◆ **What is expected**
Using the data below, set down every line from the one containing "Screen dimensions: 980x652" through the one containing "Viewport: 962px width, 551px height.", inclusive and unchanged. Pictures are to be skipped.

◆ **Records**
•••
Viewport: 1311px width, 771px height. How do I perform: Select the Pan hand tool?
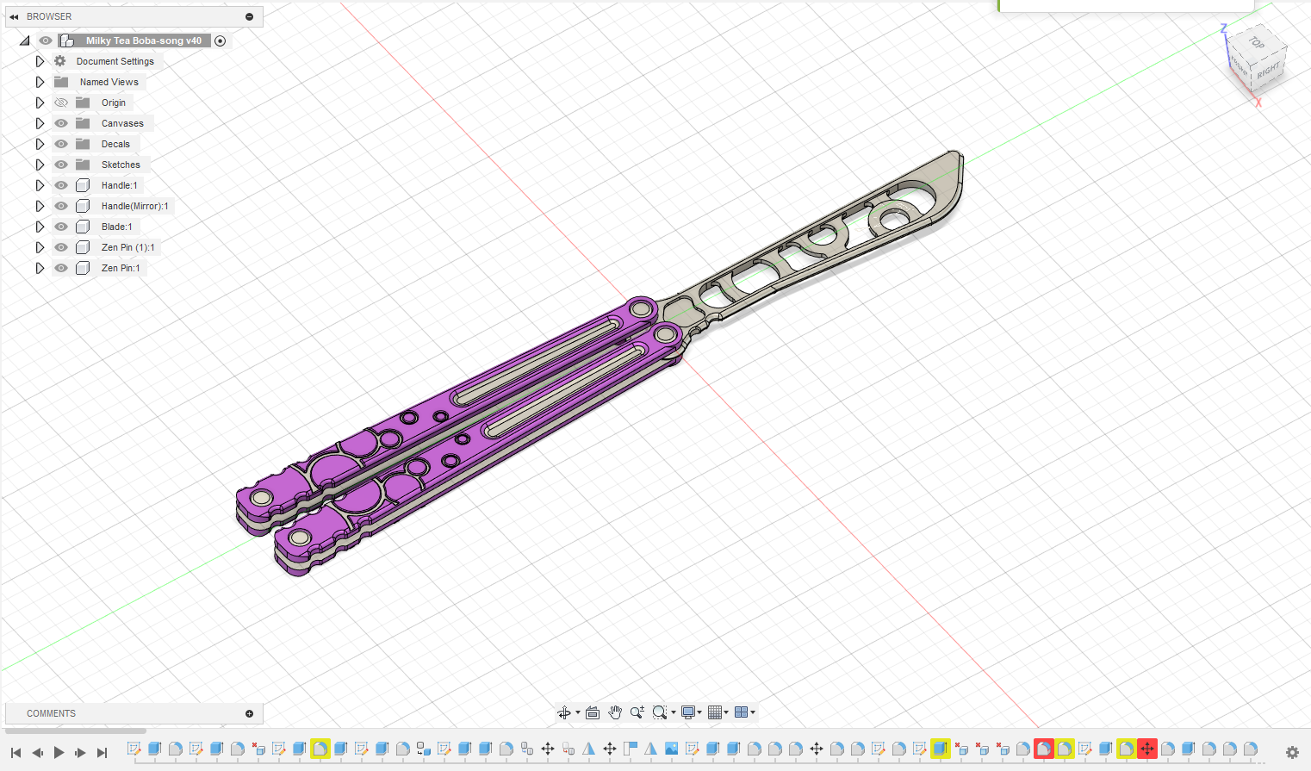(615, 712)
•••
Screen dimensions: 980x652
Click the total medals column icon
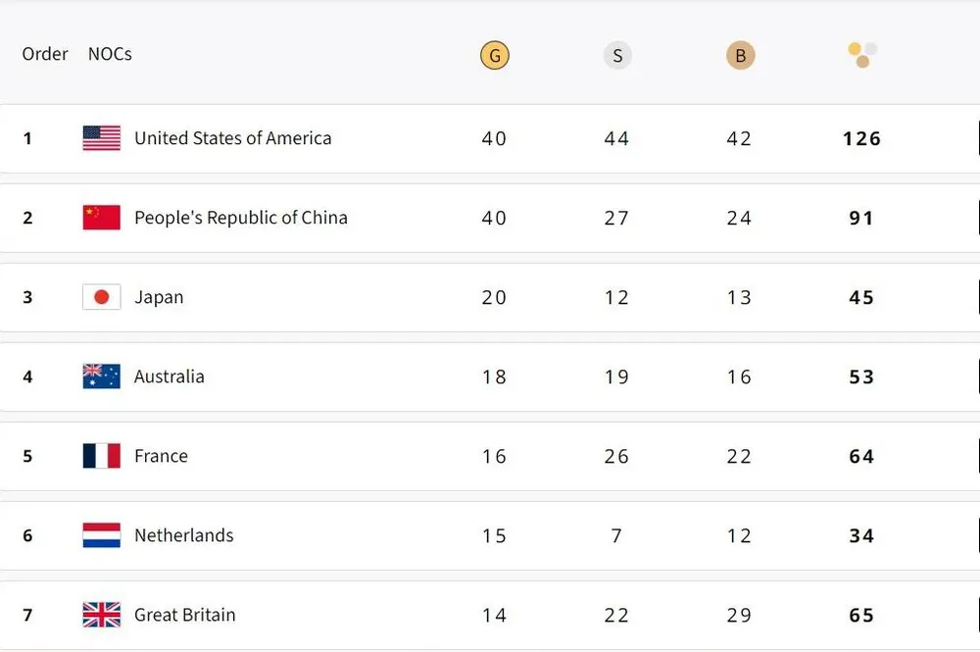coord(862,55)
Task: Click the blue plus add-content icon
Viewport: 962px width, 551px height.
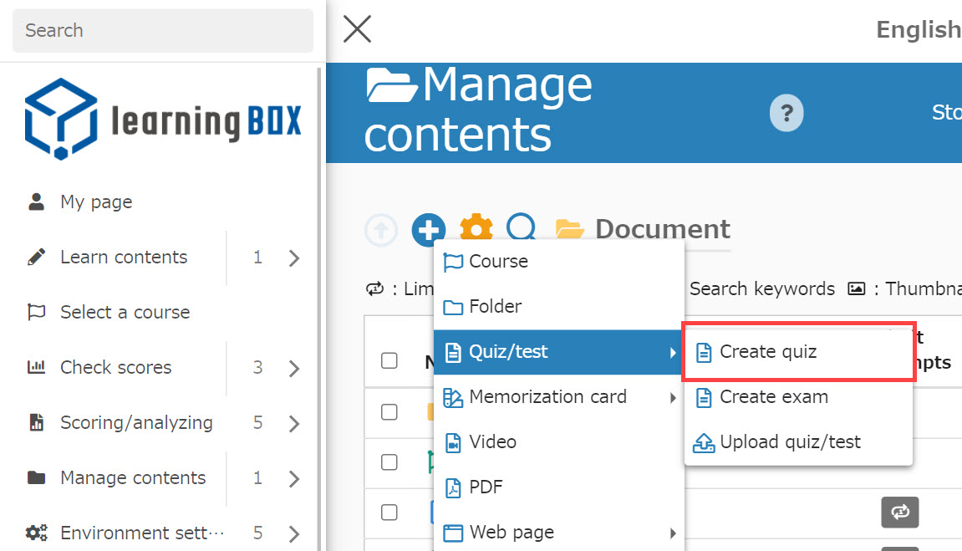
•••
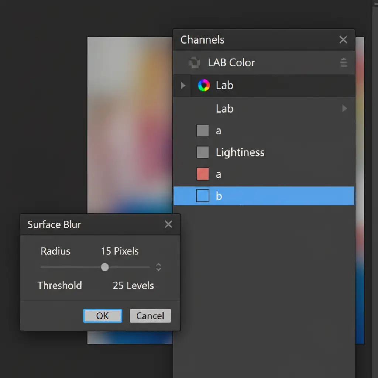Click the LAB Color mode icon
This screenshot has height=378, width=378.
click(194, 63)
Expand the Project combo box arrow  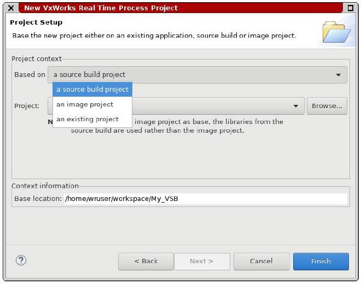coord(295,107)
•••
◆ **Answer section**
Screen dimensions: 980x652
Click the total medals column icon
coord(862,55)
Task: Click the blue plus add-content icon
Viewport: 962px width, 551px height.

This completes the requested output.